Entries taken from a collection

****

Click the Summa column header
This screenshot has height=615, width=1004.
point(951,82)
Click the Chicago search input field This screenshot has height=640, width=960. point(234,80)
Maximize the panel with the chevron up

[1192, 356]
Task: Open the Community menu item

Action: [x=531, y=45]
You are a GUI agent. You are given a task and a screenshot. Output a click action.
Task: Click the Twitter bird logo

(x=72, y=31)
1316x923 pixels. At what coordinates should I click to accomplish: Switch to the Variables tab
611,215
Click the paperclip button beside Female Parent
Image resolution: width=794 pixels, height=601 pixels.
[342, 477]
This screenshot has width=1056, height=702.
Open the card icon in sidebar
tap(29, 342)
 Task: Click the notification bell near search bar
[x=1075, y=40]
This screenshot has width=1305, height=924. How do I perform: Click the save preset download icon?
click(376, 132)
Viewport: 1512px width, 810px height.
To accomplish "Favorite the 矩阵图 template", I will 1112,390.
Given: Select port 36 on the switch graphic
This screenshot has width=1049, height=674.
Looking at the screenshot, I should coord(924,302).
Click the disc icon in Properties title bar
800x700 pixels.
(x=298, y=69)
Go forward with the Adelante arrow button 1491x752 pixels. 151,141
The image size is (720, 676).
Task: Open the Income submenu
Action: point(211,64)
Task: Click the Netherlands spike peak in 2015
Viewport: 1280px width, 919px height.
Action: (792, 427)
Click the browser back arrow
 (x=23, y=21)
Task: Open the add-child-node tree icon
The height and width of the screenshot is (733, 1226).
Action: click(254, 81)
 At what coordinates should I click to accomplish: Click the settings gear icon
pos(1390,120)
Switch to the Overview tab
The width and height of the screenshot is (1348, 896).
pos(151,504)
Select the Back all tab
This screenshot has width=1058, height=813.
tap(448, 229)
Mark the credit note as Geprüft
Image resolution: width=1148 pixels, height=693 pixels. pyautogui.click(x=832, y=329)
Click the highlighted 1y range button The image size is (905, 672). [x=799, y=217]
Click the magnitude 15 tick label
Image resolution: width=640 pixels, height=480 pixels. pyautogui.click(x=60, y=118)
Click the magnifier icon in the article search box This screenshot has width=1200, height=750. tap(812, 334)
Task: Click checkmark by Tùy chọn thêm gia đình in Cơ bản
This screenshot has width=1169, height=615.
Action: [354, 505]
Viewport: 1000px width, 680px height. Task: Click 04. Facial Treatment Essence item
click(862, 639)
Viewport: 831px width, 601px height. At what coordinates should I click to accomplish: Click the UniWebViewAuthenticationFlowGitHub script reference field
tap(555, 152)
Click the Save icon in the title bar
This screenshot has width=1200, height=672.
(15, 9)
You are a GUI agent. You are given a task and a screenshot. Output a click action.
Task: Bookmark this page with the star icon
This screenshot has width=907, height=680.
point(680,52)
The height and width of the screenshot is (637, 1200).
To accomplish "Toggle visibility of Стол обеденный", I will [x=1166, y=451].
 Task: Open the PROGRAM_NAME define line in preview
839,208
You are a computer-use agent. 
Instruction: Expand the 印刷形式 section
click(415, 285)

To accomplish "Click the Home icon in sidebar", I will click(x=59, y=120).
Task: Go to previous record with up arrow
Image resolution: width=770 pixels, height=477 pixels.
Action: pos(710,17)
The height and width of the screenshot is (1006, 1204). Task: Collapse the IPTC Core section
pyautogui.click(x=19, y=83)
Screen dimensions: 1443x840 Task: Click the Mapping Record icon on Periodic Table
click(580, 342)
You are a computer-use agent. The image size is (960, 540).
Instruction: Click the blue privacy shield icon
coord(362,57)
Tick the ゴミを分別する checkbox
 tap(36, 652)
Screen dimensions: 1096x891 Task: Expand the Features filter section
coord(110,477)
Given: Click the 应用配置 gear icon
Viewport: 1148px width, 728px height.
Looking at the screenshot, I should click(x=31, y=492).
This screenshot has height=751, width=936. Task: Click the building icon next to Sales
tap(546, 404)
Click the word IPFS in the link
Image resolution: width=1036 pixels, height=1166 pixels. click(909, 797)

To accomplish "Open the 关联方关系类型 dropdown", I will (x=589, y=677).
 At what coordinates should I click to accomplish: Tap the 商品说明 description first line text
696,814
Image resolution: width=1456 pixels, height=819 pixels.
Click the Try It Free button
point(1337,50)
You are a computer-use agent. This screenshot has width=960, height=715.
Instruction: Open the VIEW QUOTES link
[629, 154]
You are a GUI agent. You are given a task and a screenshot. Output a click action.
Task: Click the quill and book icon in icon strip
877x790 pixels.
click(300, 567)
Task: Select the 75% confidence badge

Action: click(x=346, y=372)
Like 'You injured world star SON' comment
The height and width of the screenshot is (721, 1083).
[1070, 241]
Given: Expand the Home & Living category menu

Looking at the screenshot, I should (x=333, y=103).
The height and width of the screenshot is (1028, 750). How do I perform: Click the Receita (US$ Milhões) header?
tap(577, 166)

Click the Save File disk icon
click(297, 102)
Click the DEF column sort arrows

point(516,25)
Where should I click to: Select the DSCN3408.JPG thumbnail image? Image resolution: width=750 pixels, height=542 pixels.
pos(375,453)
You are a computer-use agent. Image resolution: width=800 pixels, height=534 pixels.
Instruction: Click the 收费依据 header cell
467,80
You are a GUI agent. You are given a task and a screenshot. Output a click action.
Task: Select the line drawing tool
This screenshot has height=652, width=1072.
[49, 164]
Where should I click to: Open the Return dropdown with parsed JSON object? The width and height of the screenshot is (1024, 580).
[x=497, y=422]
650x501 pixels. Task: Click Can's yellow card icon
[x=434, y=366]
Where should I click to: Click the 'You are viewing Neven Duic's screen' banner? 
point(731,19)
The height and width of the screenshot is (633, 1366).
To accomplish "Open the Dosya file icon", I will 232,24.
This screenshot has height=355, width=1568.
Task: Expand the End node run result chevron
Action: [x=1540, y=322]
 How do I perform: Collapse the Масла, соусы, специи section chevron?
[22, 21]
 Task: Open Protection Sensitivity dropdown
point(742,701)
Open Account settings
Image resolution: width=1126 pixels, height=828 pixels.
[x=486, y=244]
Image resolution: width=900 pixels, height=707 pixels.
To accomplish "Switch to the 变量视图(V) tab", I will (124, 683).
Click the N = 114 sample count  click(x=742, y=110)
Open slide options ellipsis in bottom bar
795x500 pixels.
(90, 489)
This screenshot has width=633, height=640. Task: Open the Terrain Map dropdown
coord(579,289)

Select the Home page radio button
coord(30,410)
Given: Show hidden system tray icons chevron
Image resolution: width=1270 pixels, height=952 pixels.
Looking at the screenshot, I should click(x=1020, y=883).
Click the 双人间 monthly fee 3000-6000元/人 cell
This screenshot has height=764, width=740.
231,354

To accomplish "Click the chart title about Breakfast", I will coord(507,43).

****

§ **YOUR GOAL**
Express each non-blank line of the items above as one string in a JSON list.

§ **FINISHED EXERCISE**
[
  "Click the Summa column header",
  "This screenshot has height=615, width=1004.",
  "point(951,82)",
  "Click the Chicago search input field This screenshot has height=640, width=960. point(234,80)",
  "Maximize the panel with the chevron up",
  "[1192, 356]",
  "Task: Open the Community menu item",
  "Action: [x=531, y=45]",
  "You are a GUI agent. You are given a task and a screenshot. Output a click action.",
  "Task: Click the Twitter bird logo",
  "(x=72, y=31)",
  "1316x923 pixels. At what coordinates should I click to accomplish: Switch to the Variables tab",
  "611,215",
  "Click the paperclip button beside Female Parent",
  "Image resolution: width=794 pixels, height=601 pixels.",
  "[342, 477]",
  "This screenshot has width=1056, height=702.",
  "Open the card icon in sidebar",
  "tap(29, 342)",
  " Task: Click the notification bell near search bar",
  "[x=1075, y=40]",
  "This screenshot has width=1305, height=924. How do I perform: Click the save preset download icon?",
  "click(376, 132)",
  "Viewport: 1512px width, 810px height.",
  "To accomplish \"Favorite the 矩阵图 template\", I will 1112,390.",
  "Given: Select port 36 on the switch graphic",
  "This screenshot has width=1049, height=674.",
  "Looking at the screenshot, I should coord(924,302).",
  "Click the disc icon in Properties title bar",
  "800x700 pixels.",
  "(x=298, y=69)",
  "Go forward with the Adelante arrow button 1491x752 pixels. 151,141",
  "The image size is (720, 676).",
  "Task: Open the Income submenu",
  "Action: point(211,64)",
  "Task: Click the Netherlands spike peak in 2015",
  "Viewport: 1280px width, 919px height.",
  "Action: (792, 427)",
  "Click the browser back arrow",
  " (x=23, y=21)",
  "Task: Open the add-child-node tree icon",
  "The height and width of the screenshot is (733, 1226).",
  "Action: click(254, 81)",
  " At what coordinates should I click to accomplish: Click the settings gear icon",
  "pos(1390,120)",
  "Switch to the Overview tab",
  "The width and height of the screenshot is (1348, 896).",
  "pos(151,504)",
  "Select the Back all tab",
  "This screenshot has width=1058, height=813.",
  "tap(448, 229)",
  "Mark the credit note as Geprüft",
  "Image resolution: width=1148 pixels, height=693 pixels. pyautogui.click(x=832, y=329)",
  "Click the highlighted 1y range button The image size is (905, 672). [x=799, y=217]",
  "Click the magnitude 15 tick label",
  "Image resolution: width=640 pixels, height=480 pixels. pyautogui.click(x=60, y=118)",
  "Click the magnifier icon in the article search box This screenshot has width=1200, height=750. tap(812, 334)",
  "Task: Click checkmark by Tùy chọn thêm gia đình in Cơ bản",
  "This screenshot has width=1169, height=615.",
  "Action: [354, 505]",
  "Viewport: 1000px width, 680px height. Task: Click 04. Facial Treatment Essence item",
  "click(862, 639)",
  "Viewport: 831px width, 601px height. At what coordinates should I click to accomplish: Click the UniWebViewAuthenticationFlowGitHub script reference field",
  "tap(555, 152)",
  "Click the Save icon in the title bar",
  "This screenshot has width=1200, height=672.",
  "(15, 9)",
  "You are a GUI agent. You are given a task and a screenshot. Output a click action.",
  "Task: Bookmark this page with the star icon",
  "This screenshot has width=907, height=680.",
  "point(680,52)",
  "The height and width of the screenshot is (637, 1200).",
  "To accomplish \"Toggle visibility of Стол обеденный\", I will [x=1166, y=451].",
  " Task: Open the PROGRAM_NAME define line in preview",
  "839,208",
  "You are a computer-use agent. ",
  "Instruction: Expand the 印刷形式 section",
  "click(415, 285)",
  "To accomplish \"Click the Home icon in sidebar\", I will click(x=59, y=120).",
  "Task: Go to previous record with up arrow",
  "Image resolution: width=770 pixels, height=477 pixels.",
  "Action: pos(710,17)",
  "The height and width of the screenshot is (1006, 1204). Task: Collapse the IPTC Core section",
  "pyautogui.click(x=19, y=83)",
  "Screen dimensions: 1443x840 Task: Click the Mapping Record icon on Periodic Table",
  "click(580, 342)",
  "You are a computer-use agent. The image size is (960, 540).",
  "Instruction: Click the blue privacy shield icon",
  "coord(362,57)",
  "Tick the ゴミを分別する checkbox",
  " tap(36, 652)",
  "Screen dimensions: 1096x891 Task: Expand the Features filter section",
  "coord(110,477)",
  "Given: Click the 应用配置 gear icon",
  "Viewport: 1148px width, 728px height.",
  "Looking at the screenshot, I should click(x=31, y=492).",
  "This screenshot has height=751, width=936. Task: Click the building icon next to Sales",
  "tap(546, 404)",
  "Click the word IPFS in the link",
  "Image resolution: width=1036 pixels, height=1166 pixels. click(909, 797)",
  "To accomplish \"Open the 关联方关系类型 dropdown\", I will (x=589, y=677).",
  " At what coordinates should I click to accomplish: Tap the 商品说明 description first line text",
  "696,814",
  "Image resolution: width=1456 pixels, height=819 pixels.",
  "Click the Try It Free button",
  "point(1337,50)",
  "You are a computer-use agent. This screenshot has width=960, height=715.",
  "Instruction: Open the VIEW QUOTES link",
  "[629, 154]",
  "You are a GUI agent. You are given a task and a screenshot. Output a click action.",
  "Task: Click the quill and book icon in icon strip",
  "877x790 pixels.",
  "click(300, 567)",
  "Task: Select the 75% confidence badge",
  "Action: click(x=346, y=372)",
  "Like 'You injured world star SON' comment",
  "The height and width of the screenshot is (721, 1083).",
  "[1070, 241]",
  "Given: Expand the Home & Living category menu",
  "Looking at the screenshot, I should (x=333, y=103).",
  "The height and width of the screenshot is (1028, 750). How do I perform: Click the Receita (US$ Milhões) header?",
  "tap(577, 166)",
  "Click the Save File disk icon",
  "click(297, 102)",
  "Click the DEF column sort arrows",
  "point(516,25)",
  "Where should I click to: Select the DSCN3408.JPG thumbnail image? Image resolution: width=750 pixels, height=542 pixels.",
  "pos(375,453)",
  "You are a computer-use agent. Image resolution: width=800 pixels, height=534 pixels.",
  "Instruction: Click the 收费依据 header cell",
  "467,80",
  "You are a GUI agent. You are given a task and a screenshot. Output a click action.",
  "Task: Select the line drawing tool",
  "This screenshot has height=652, width=1072.",
  "[49, 164]",
  "Where should I click to: Open the Return dropdown with parsed JSON object? The width and height of the screenshot is (1024, 580).",
  "[x=497, y=422]",
  "650x501 pixels. Task: Click Can's yellow card icon",
  "[x=434, y=366]",
  "Where should I click to: Click the 'You are viewing Neven Duic's screen' banner? ",
  "point(731,19)",
  "The height and width of the screenshot is (633, 1366).",
  "To accomplish \"Open the Dosya file icon\", I will 232,24.",
  "This screenshot has height=355, width=1568.",
  "Task: Expand the End node run result chevron",
  "Action: [x=1540, y=322]",
  " How do I perform: Collapse the Масла, соусы, специи section chevron?",
  "[22, 21]",
  " Task: Open Protection Sensitivity dropdown",
  "point(742,701)",
  "Open Account settings",
  "Image resolution: width=1126 pixels, height=828 pixels.",
  "[x=486, y=244]",
  "Image resolution: width=900 pixels, height=707 pixels.",
  "To accomplish \"Switch to the 变量视图(V) tab\", I will (124, 683).",
  "Click the N = 114 sample count  click(x=742, y=110)",
  "Open slide options ellipsis in bottom bar",
  "795x500 pixels.",
  "(90, 489)",
  "This screenshot has width=633, height=640. Task: Open the Terrain Map dropdown",
  "coord(579,289)",
  "Select the Home page radio button",
  "coord(30,410)",
  "Given: Show hidden system tray icons chevron",
  "Image resolution: width=1270 pixels, height=952 pixels.",
  "Looking at the screenshot, I should click(x=1020, y=883).",
  "Click the 双人间 monthly fee 3000-6000元/人 cell",
  "This screenshot has height=764, width=740.",
  "231,354",
  "To accomplish \"Click the chart title about Breakfast\", I will coord(507,43)."
]